Of course, most patients treated with NRTIs or NtRTIs do not develop mitochondrial toxicity. Factors that may contribute to toxicity include underlying organ dysfunction (eg, chronic liver disease and NRTI-associated hepatic steatosis, prior pancreatitis and didanosine, prior NRTI-associated neuropathy and stavudine), concomitant HIV-1 opportunistic disease, and particularly the administration of other drugs with similar toxicity profiles (eg, peripheral neuropathy, vinca alkaloids and zalcitabine or didanosine). The management of mitochondrial toxicities is generally limited to cessation of the causative drug and sometimes of other drugs that might exacerbate the condition. Co-administration of other drugs, including other antiretroviral agents, with potentially additive or synergistic toxicities should of course be avoided. Given that toxicity can be of late onset, clinical screening for drug toxicity should be done throughout therapy.

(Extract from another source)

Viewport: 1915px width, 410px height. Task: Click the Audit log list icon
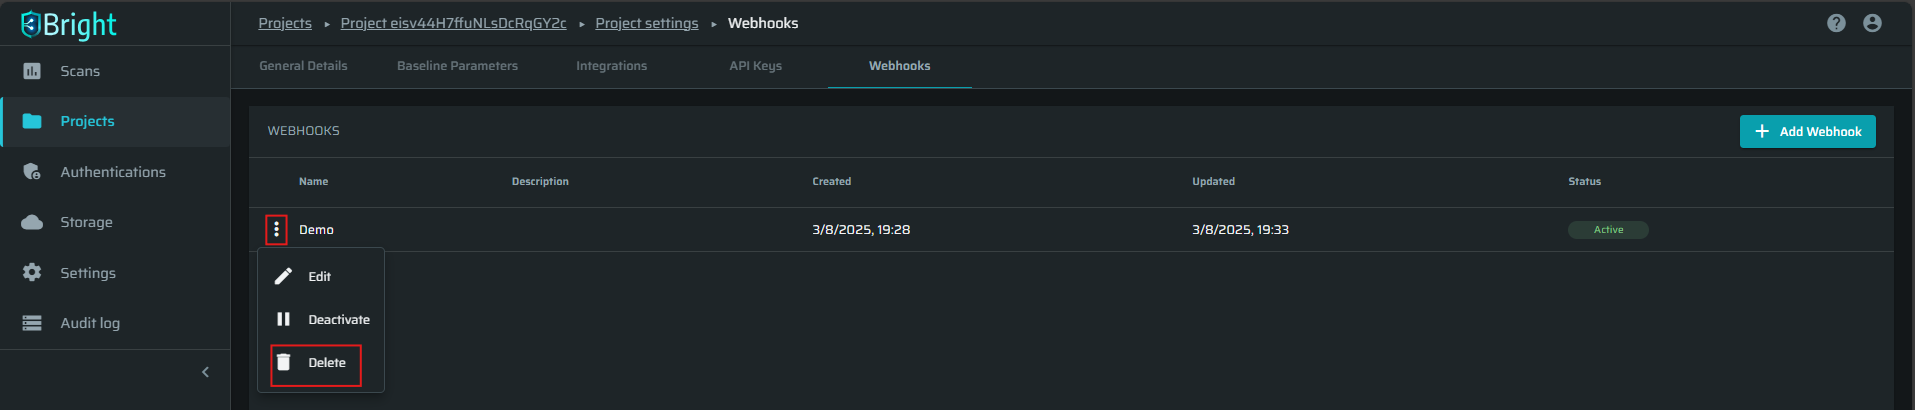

Several agents have been used in the treatment of congenital mitochondrial diseases with limited success. These agents include essential vitamin coenzymes (thiamine and riboflavin), electron acceptors (vitamin C), antioxidants (compound Q), and L-carnitine. Patients with zidovudine-induced myopathy and NRTI-induced peripheral neuropathy have been shown to have reduced concentrations of L-carnitine. Nevertheless, adefovir is routinely given with L-carnitine (to avoid toxicity from its dipovoxil moiety), and clearly does not prevent all renal toxicity. The usefulness of these agents in the treatment or prevention of NRTI and NtRTI-induced mitochondrial disease is unknown.